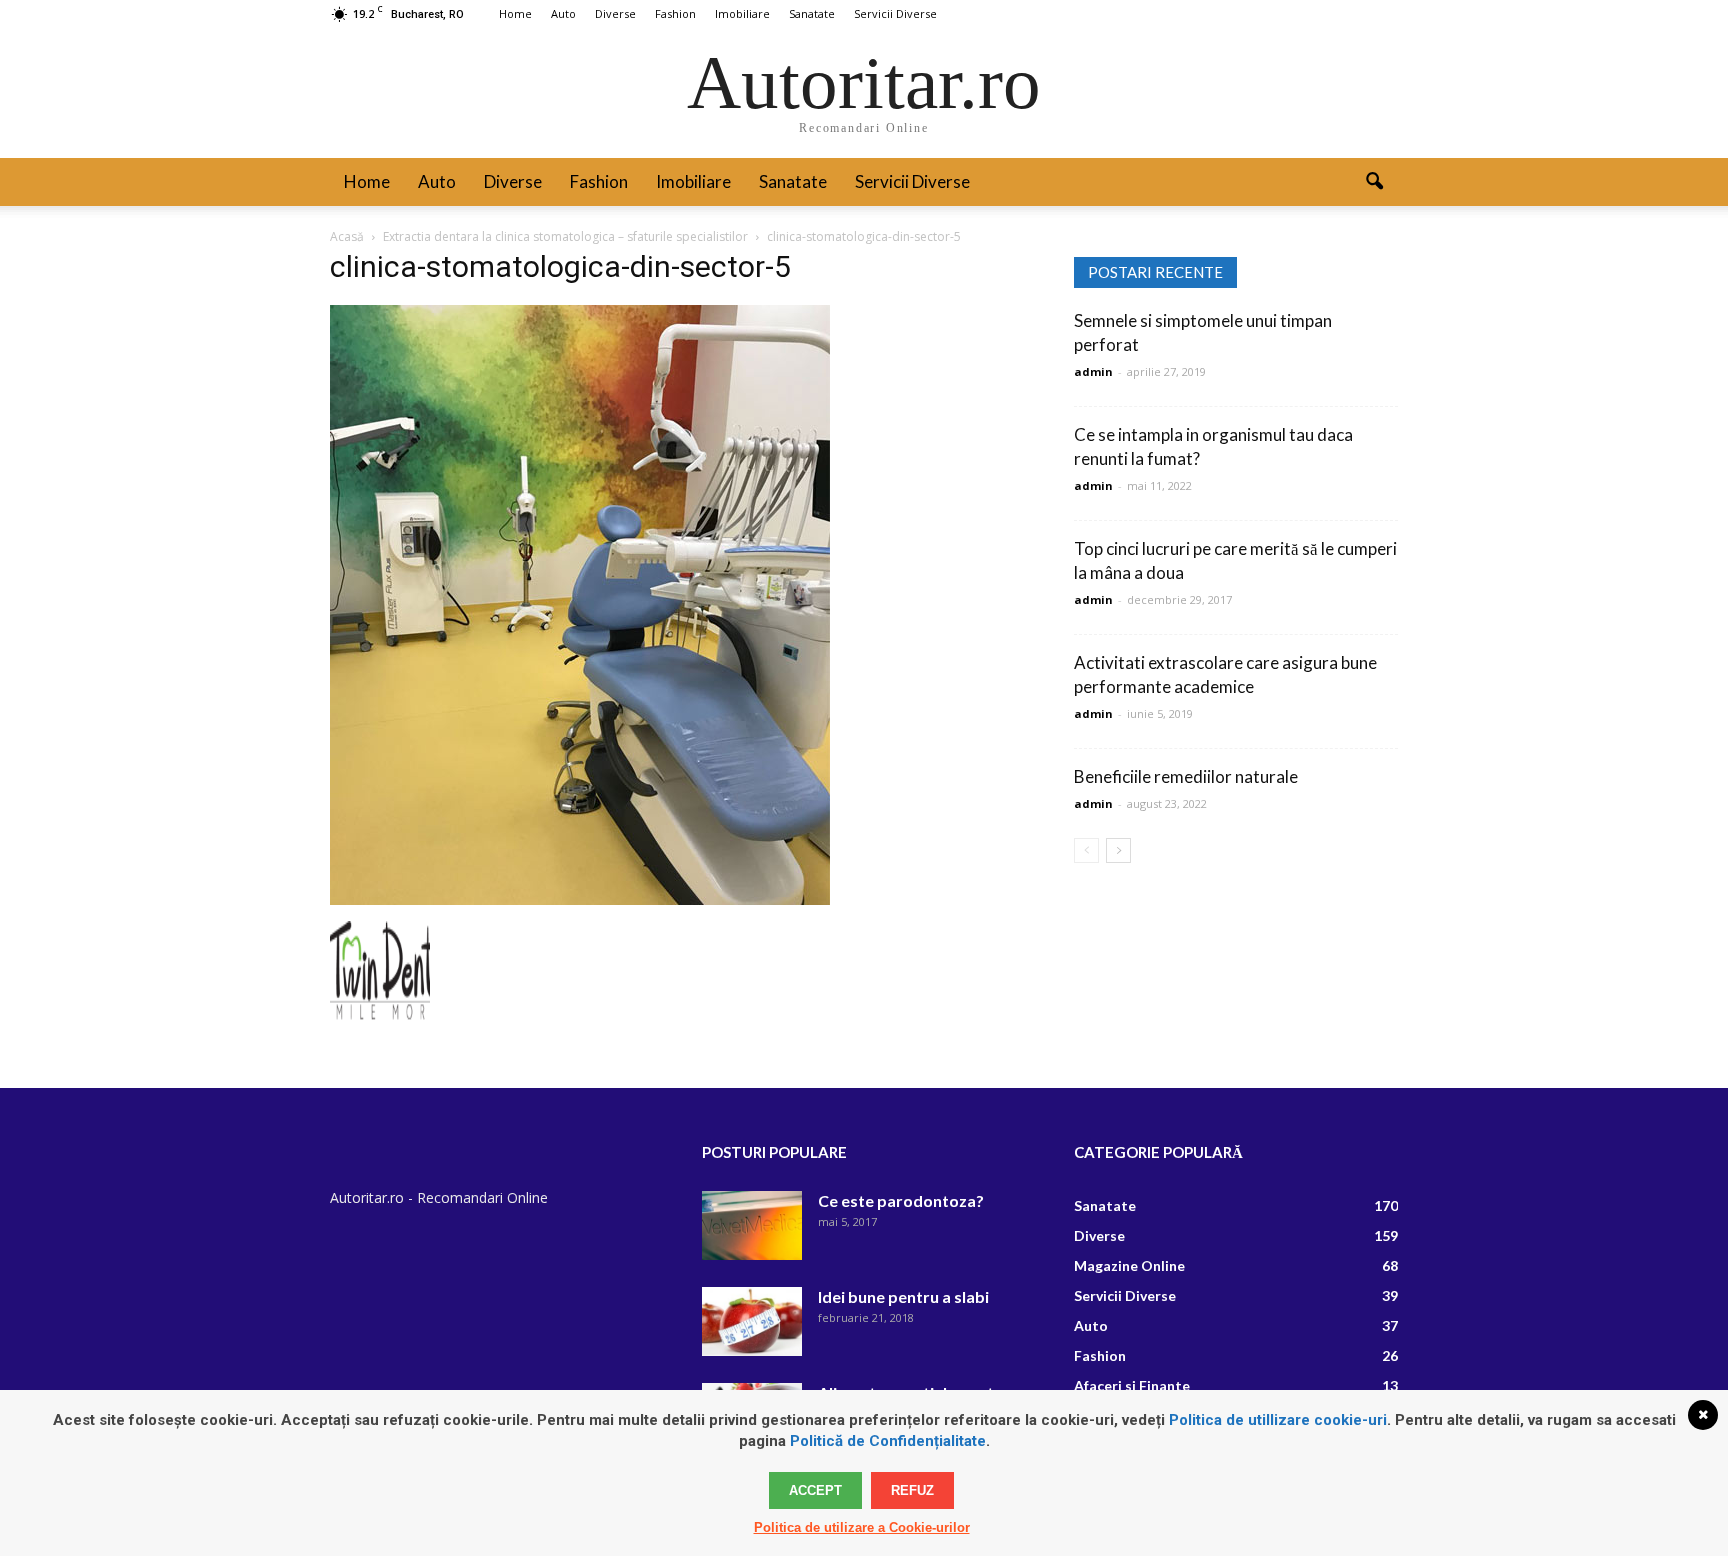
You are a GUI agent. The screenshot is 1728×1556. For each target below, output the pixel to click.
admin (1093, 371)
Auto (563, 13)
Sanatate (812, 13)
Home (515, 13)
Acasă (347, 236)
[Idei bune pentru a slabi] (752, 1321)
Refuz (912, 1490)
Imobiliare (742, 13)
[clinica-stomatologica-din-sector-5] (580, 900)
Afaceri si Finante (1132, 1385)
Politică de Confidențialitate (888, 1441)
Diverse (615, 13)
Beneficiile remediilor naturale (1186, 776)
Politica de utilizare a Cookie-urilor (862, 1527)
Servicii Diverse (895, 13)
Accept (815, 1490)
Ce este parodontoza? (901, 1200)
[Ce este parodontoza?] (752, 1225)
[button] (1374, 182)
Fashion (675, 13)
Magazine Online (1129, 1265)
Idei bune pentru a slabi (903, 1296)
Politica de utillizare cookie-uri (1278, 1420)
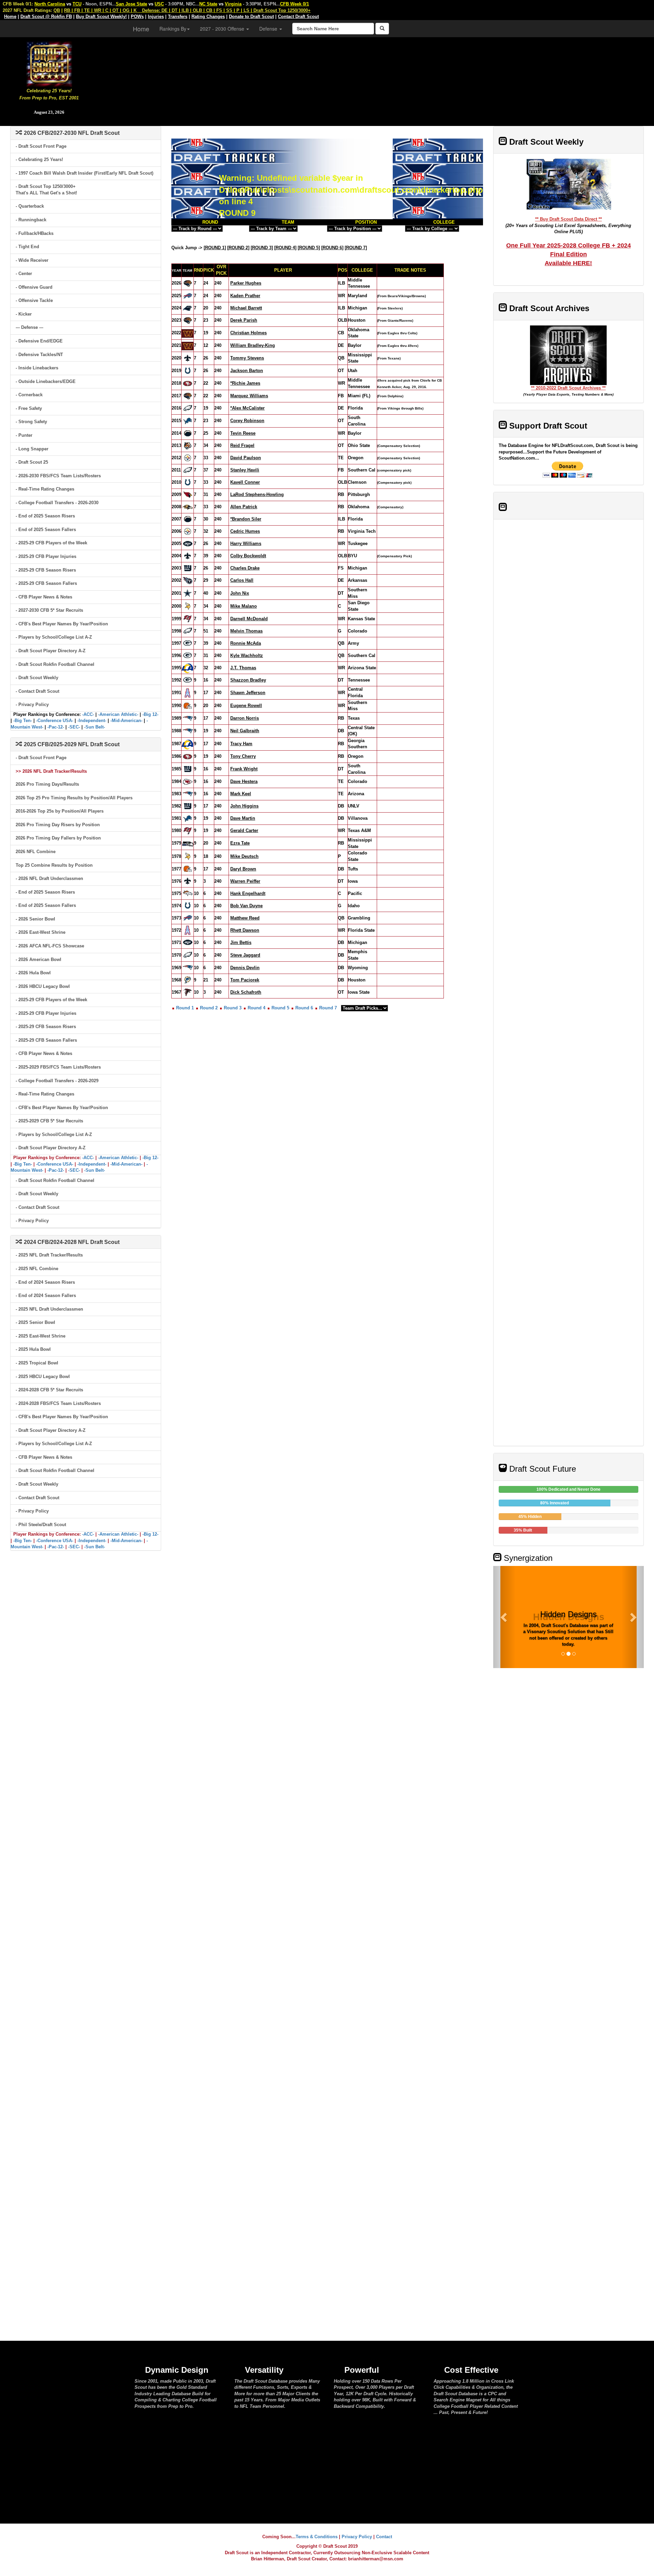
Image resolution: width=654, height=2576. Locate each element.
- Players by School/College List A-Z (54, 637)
* * *
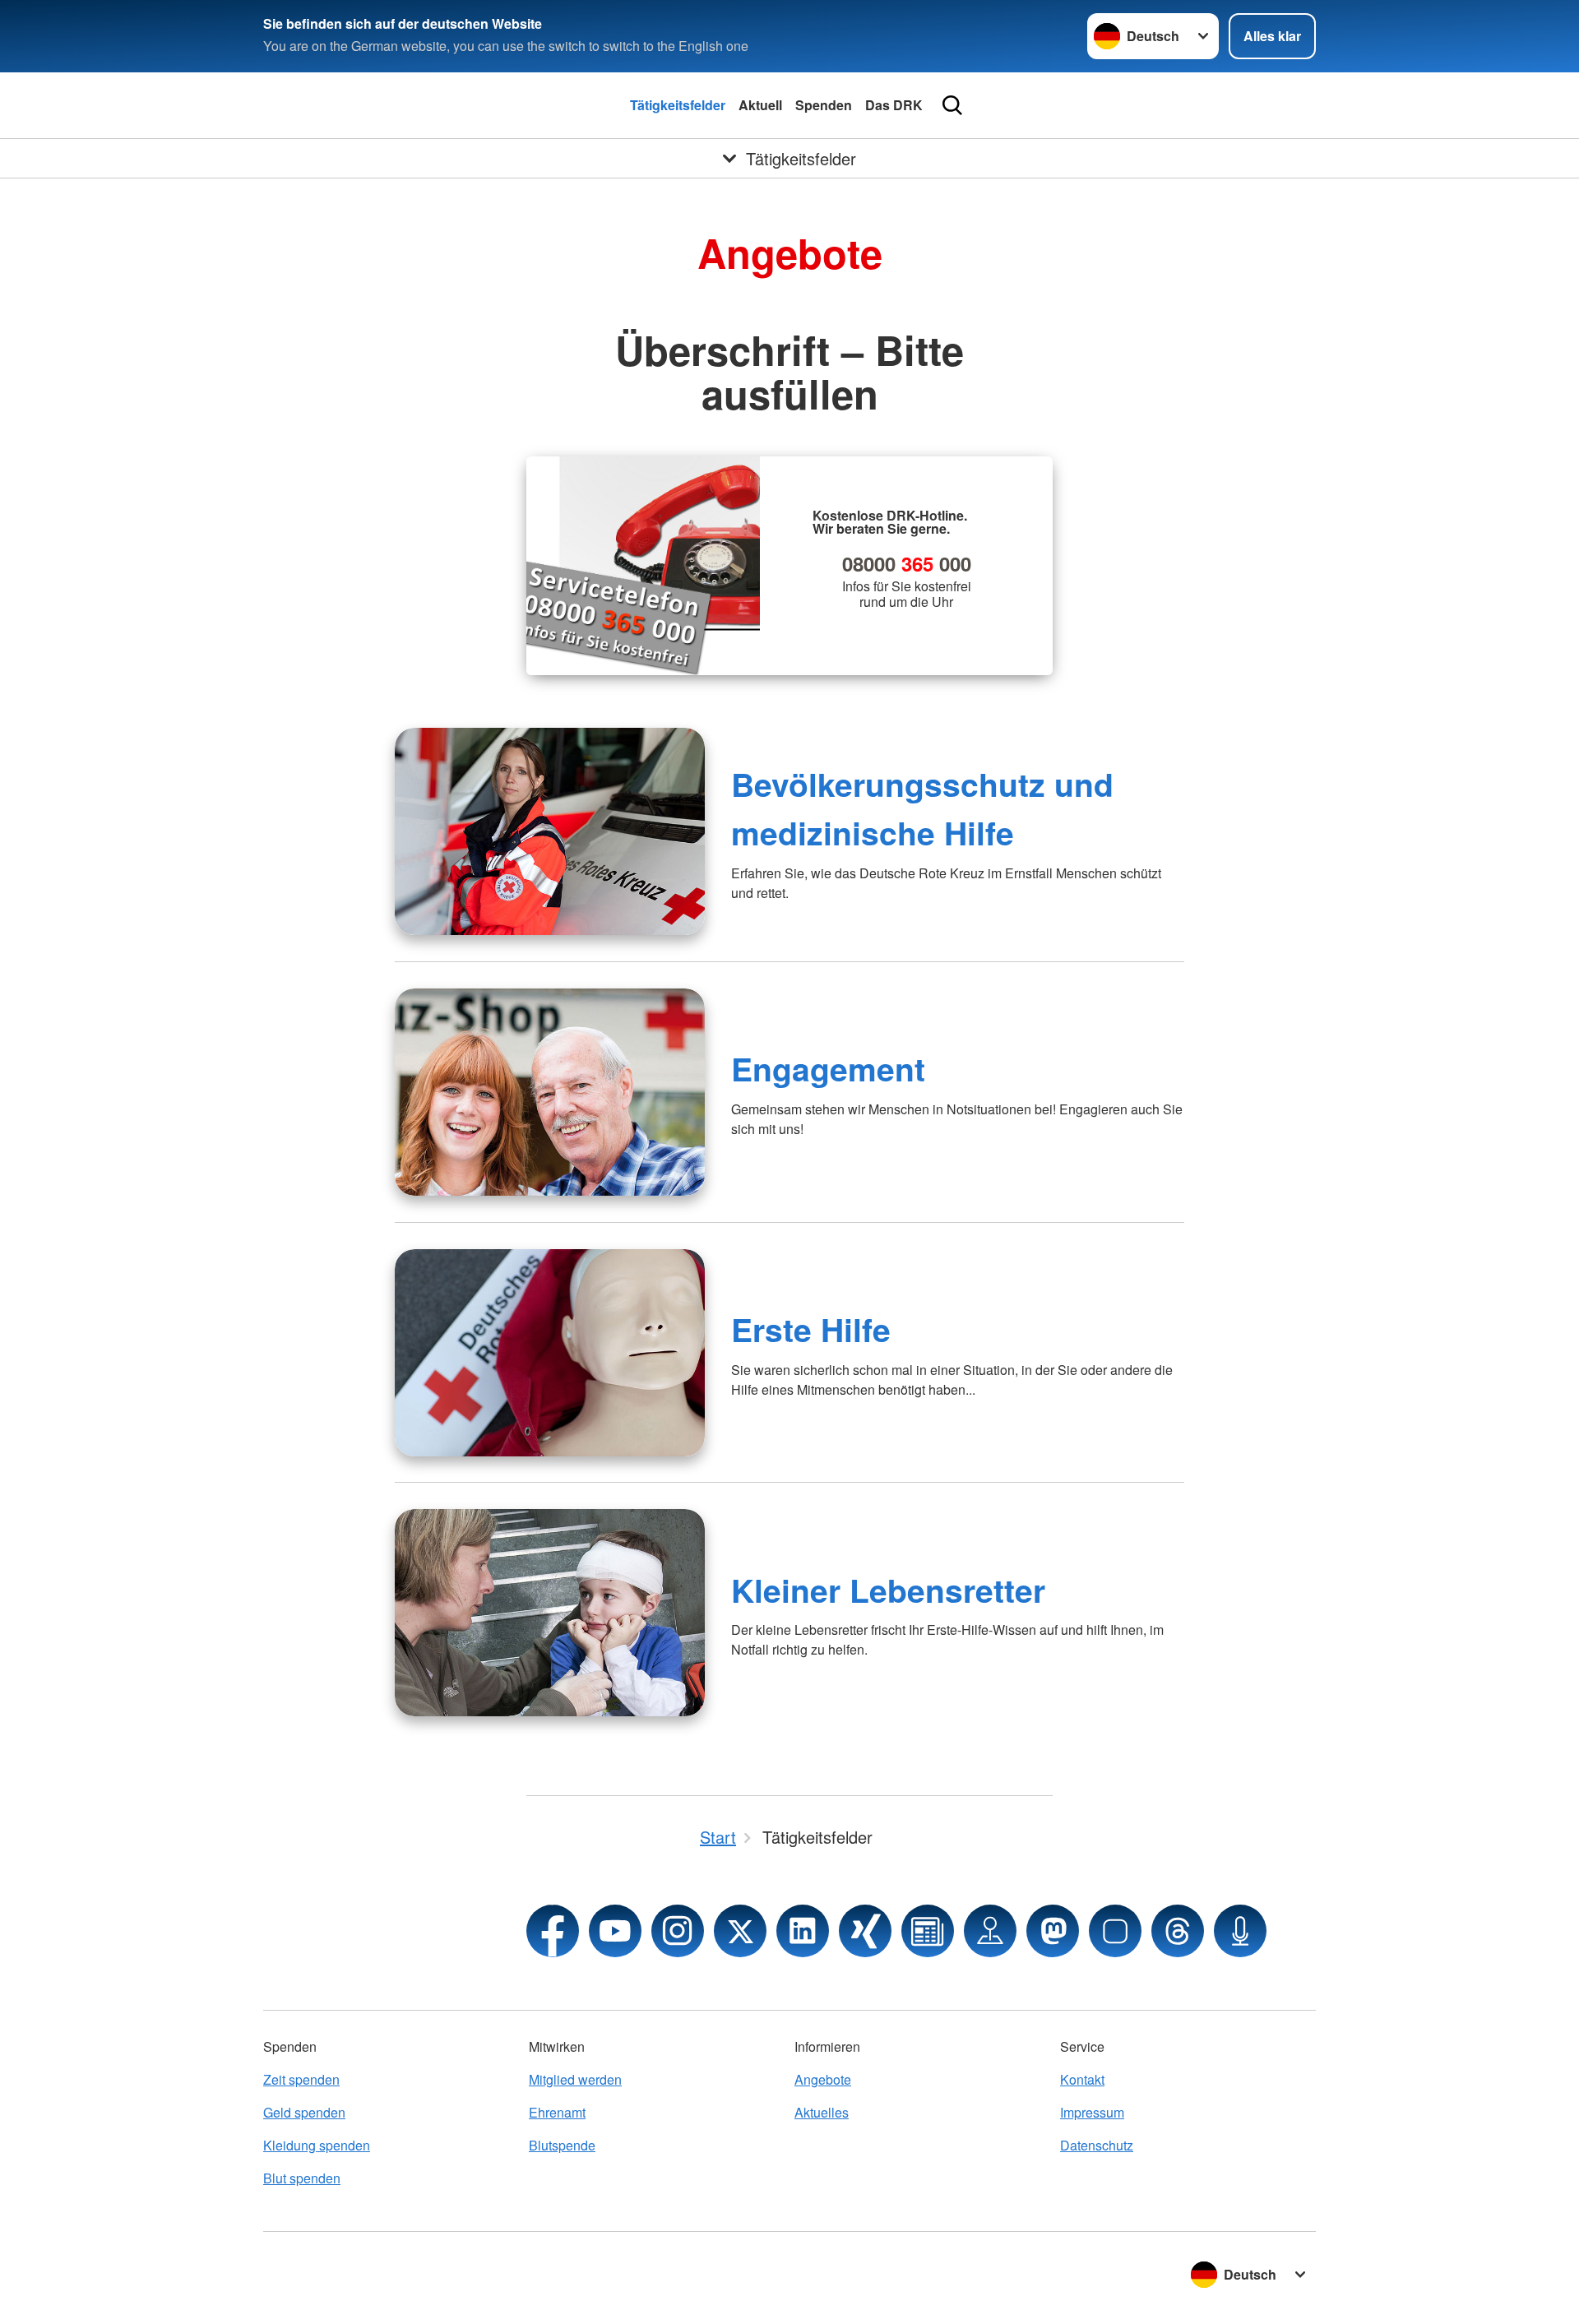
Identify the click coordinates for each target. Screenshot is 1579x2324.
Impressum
* * *
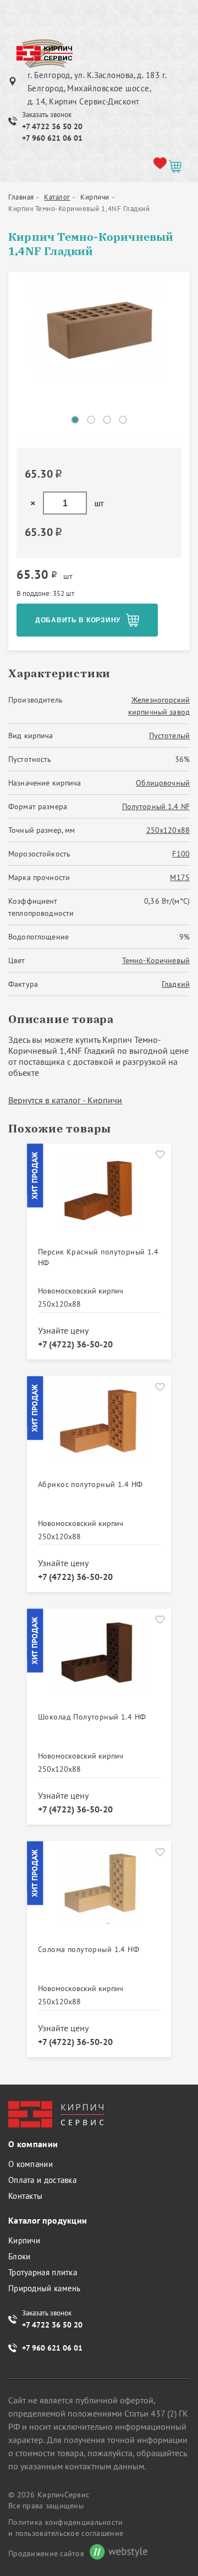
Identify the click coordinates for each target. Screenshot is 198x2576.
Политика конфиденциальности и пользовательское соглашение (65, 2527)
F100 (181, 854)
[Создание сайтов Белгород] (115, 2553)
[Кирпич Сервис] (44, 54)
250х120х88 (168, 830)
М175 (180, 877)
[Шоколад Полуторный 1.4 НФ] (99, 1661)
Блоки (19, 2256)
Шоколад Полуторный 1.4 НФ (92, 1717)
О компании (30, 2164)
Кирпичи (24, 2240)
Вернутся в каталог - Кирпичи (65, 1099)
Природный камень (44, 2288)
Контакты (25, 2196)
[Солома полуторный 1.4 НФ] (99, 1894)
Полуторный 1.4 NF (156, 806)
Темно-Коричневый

• **Exercise brief**
From the records above, pull every line that carries the word "Кирпичи".

• **The answer**
Кирпичи (24, 2240)
Вернутся в каталог - Кирпичи (65, 1099)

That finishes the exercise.